Она смотрит на меня, кивает, встает и надевает темные очки роскошным жестом, вызывающим у меня восхищение. 9-9-10 — такой вердикт вынесли бы судьи, почти идеальный результат. Олимпийские игры снежных королев в этом году проходят в жаркой обстановке, толпа ревет…

— Чем скорее мы уйдем, тем лучше, — говорит она презрительно, хватает сумку и кивает женщине: — Всего доброго.

«Чтоб ты сдохла», — уточняет ее тон.

Я тороплюсь уйти. Бросаю взгляд через плечо на женщину. Она одаряет меня очаровательной улыбкой.

Доброта незнакомых людей еще раз приходит мне на выручку.

Обратный путь отмечен ворчанием Келли. Я киваю и что-то бормочу в ответ на выпады против «старых кошелок», «сушеных летучих мышей» и «элитных мамочек». Я думаю о том тоскливом взгляде, который так не подходит моей подруге.

На парковке я решаю, что на сегодня достаточно. «Навещу заместителя директора в другой раз».

— Спасибо, Келли. Скажи Алану, что вскоре навещу вас опять. Хотя бы для того, чтобы поздороваться.

Она грозит мне пальцем:

— Обязательно скажу, лапонька. Но не смей больше игнорировать телефонные звонки. В ту ночь ты потеряла не всех, кто тебя любит. У тебя остались друзья, и не только по работе. Не забывай об этом.

Она садится в машину и уезжает. Главное, чтобы последнее слово осталось за ней. Такая уж у нее манера. И я рада, что она не изменилась.

Я сажусь в машину и понимаю: сегодня был новый день. Жизнь продолжается. Не стоит вышибать себе мозги.

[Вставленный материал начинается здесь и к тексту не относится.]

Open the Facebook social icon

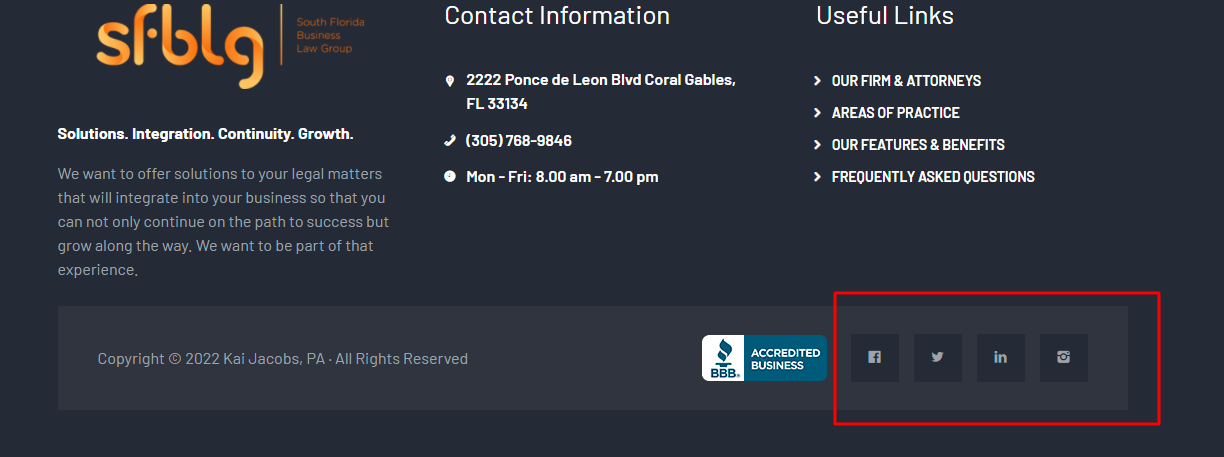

Да и как я могу это сделать? Ведь я не в состоянии поднять собственный пистолет.

8

Я провожу ужасную ночь, вижу прямо-таки хит ночных кошмаров. В нем присутствует Джозеф Сэндс в костюме демона, а Мэтт улыбается мне окровавленным ртом. Затем мне снится Келли в «Сабвее», она отрывает взгляд от печального листка бумаги, достает пистолет и стреляет пожилой даме в голову. После этого она начинает с бульканьем тянуть из стакана через соломинку, губы у нее неестественно красные и толстые. Она ловит мой взгляд и подмигивает мне. Она похожа на одноглазого вампира.